■ Given passage:
----
In detail, precipitation varies markedly across the Alps by both yearly and seasonal totals, and in response to variations in moisture source, wind direction and microclimate (Frei & Schär 1998; Casty et al. 2005; North et al. 2007). Precipitation is highest on the northern side of the Alps, and decreases from west to east with distance from Atlantic source regions. Temperature variability across the Alps is mainly by elevation, with valley floors substantially warmer than adjacent mountain tops. Temperature inversions are common during winter (Agrawala 2007). Variation in alpine climate is also linked closely to the North Atlantic Oscillation, which in part determines the trajectory of precipitation-bearing storm tracks across Europe, as well as temperature anomalies (Beniston & Jungo 2002; Casty et al. 2005; Bartolini et al. 2009).
----
■ Information supplied:
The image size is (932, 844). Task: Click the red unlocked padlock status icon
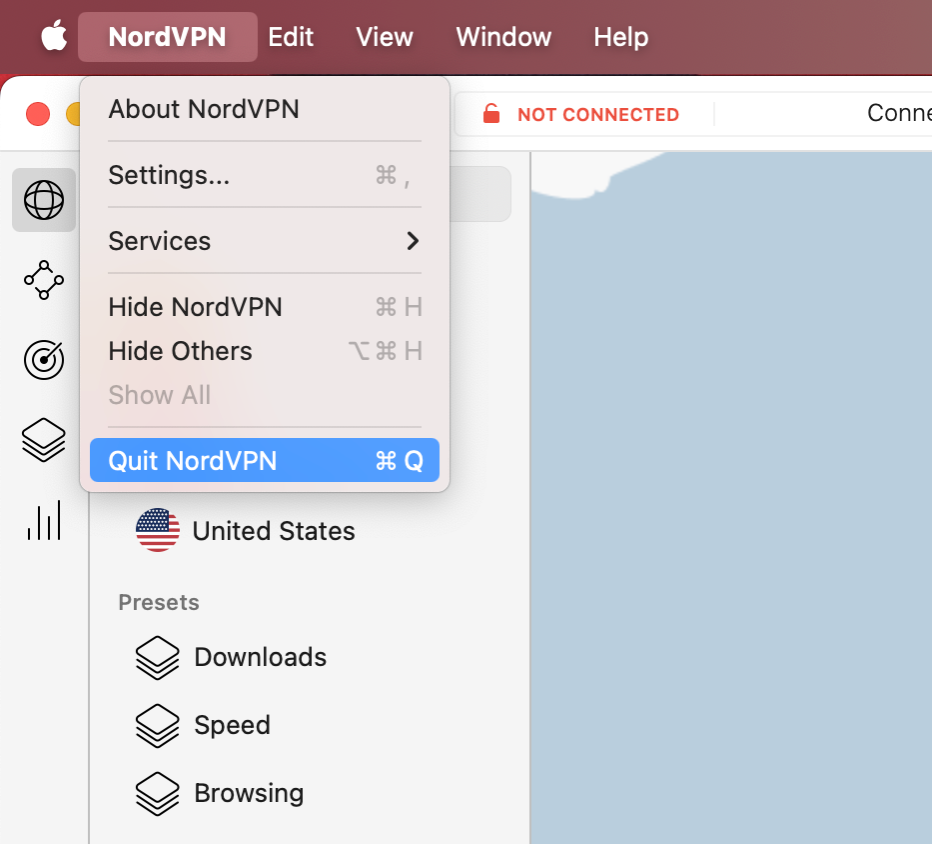(x=492, y=113)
----
■ The request: Could you reproduce the part of the passage on Alpine climate above, starting at "In detail, precipitation" and ending at "et al. 2009)."?

■ Response:
In detail, precipitation varies markedly across the Alps by both yearly and seasonal totals, and in response to variations in moisture source, wind direction and microclimate (Frei & Schär 1998; Casty et al. 2005; North et al. 2007). Precipitation is highest on the northern side of the Alps, and decreases from west to east with distance from Atlantic source regions. Temperature variability across the Alps is mainly by elevation, with valley floors substantially warmer than adjacent mountain tops. Temperature inversions are common during winter (Agrawala 2007). Variation in alpine climate is also linked closely to the North Atlantic Oscillation, which in part determines the trajectory of precipitation-bearing storm tracks across Europe, as well as temperature anomalies (Beniston & Jungo 2002; Casty et al. 2005; Bartolini et al. 2009).